Source excerpt
======

Dmitry Rogozhkin edited this page Oct 9, 2020 · 5 revisions

FFmpeg command line has a number of options to select GPU in multi device case. Appropriate usage of these options might be tricky. This article summarizes most typical use cases trying to pay attention on the tricky points.

In the examples given in this article we will use input content which can be obtained as follows (stream resolution is 176x144):

wget https://fate-suite.libav.org/h264-conformance/AUD_MW_E.264
ffmpeg -i AUD_MW_E.264 -c:v rawvideo -pix_fmt yuv420p -y AUD_MW_E.yuv

We will consider a system with 2 Intel GPUs and provide command lines which will schedule all GPU operations within the pipeline on the specified device.

======

Items
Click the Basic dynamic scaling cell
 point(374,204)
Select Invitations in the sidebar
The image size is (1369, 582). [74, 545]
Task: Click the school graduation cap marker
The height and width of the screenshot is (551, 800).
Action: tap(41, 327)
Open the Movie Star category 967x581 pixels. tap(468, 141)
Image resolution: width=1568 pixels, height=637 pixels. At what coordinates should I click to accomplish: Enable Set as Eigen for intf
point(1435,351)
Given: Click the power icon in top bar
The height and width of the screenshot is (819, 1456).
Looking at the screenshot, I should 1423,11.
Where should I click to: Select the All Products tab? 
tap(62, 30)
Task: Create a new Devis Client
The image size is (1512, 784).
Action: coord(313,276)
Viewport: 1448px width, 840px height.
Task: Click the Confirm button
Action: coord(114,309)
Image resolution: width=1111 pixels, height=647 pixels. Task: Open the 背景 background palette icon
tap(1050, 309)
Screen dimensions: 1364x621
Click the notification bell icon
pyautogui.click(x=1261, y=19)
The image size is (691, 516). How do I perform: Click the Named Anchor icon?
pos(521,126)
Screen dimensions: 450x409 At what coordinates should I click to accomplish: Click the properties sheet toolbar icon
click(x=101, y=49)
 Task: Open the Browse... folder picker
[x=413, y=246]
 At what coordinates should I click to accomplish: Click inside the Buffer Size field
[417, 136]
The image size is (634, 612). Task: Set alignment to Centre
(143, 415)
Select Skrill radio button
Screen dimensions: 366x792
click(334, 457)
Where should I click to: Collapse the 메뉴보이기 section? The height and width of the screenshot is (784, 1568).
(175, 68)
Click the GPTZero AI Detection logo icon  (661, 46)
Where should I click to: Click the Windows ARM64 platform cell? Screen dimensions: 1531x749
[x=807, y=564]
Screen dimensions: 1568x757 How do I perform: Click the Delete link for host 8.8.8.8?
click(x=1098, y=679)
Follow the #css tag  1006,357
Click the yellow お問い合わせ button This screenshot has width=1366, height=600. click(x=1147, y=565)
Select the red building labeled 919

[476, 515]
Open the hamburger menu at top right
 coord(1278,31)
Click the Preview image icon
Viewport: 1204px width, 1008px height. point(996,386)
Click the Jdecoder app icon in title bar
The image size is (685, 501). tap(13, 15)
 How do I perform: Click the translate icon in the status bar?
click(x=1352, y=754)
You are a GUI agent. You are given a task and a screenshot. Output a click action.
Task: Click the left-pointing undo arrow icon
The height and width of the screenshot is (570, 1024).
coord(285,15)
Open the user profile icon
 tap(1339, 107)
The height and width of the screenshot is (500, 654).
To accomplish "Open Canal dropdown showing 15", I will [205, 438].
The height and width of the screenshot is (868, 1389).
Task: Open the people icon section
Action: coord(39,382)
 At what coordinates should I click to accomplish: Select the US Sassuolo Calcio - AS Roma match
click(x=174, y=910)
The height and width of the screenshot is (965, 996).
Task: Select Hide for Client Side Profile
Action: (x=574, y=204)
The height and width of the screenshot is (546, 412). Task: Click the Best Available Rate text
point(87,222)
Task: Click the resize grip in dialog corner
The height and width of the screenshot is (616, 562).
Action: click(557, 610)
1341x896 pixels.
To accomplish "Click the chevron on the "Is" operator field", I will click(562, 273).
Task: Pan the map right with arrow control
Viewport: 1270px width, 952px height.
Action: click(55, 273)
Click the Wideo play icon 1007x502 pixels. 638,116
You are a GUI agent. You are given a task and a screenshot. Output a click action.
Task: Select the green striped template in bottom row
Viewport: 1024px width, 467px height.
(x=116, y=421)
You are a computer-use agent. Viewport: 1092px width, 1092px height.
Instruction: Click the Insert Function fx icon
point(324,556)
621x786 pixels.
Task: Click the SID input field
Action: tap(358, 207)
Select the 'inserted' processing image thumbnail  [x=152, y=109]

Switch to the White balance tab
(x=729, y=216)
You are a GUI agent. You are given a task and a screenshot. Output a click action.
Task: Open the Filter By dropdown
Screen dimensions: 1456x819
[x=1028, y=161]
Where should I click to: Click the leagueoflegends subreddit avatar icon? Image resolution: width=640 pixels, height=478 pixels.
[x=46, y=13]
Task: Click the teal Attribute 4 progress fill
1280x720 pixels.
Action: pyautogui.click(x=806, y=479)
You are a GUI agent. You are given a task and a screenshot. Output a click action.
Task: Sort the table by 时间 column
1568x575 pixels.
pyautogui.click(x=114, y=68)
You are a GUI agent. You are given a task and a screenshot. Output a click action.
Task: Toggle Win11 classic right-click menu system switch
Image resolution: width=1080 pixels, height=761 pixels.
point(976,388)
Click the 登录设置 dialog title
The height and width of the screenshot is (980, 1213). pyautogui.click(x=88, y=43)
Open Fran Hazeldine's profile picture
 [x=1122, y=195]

======

Stated task 1
List every option flag used in the ffmpeg command line of the FFmpeg article.
Stated task 2
Using the FFmpeg article, decide whether each statement agrees with it, giving yes or no and the deciding words quoted from it: (a) The input stream has a resolution of 176x144. (b) The system under consideration has three Intel GPUs. (c) The input content is downloaded with curl.
Stated task 3
Retype the FFmpeg article from "wget https://fate-suite.libav.org/h264-conformance/AUD_MW_E.264" to "the specified device.".
The entries have no connection to the FFmpeg article.

Finished answer 1
-i, -c:v, -pix_fmt, -y

Finished answer 2
(a) Yes: "stream resolution is 176x144"
(b) No: "a system with 2 Intel GPUs"
(c) No: "wget https://fate-suite.libav.org/h264-conformance/AUD_MW_E.264"

Finished answer 3
wget https://fate-suite.libav.org/h264-conformance/AUD_MW_E.264
ffmpeg -i AUD_MW_E.264 -c:v rawvideo -pix_fmt yuv420p -y AUD_MW_E.yuv

We will consider a system with 2 Intel GPUs and provide command lines which will schedule all GPU operations within the pipeline on the specified device.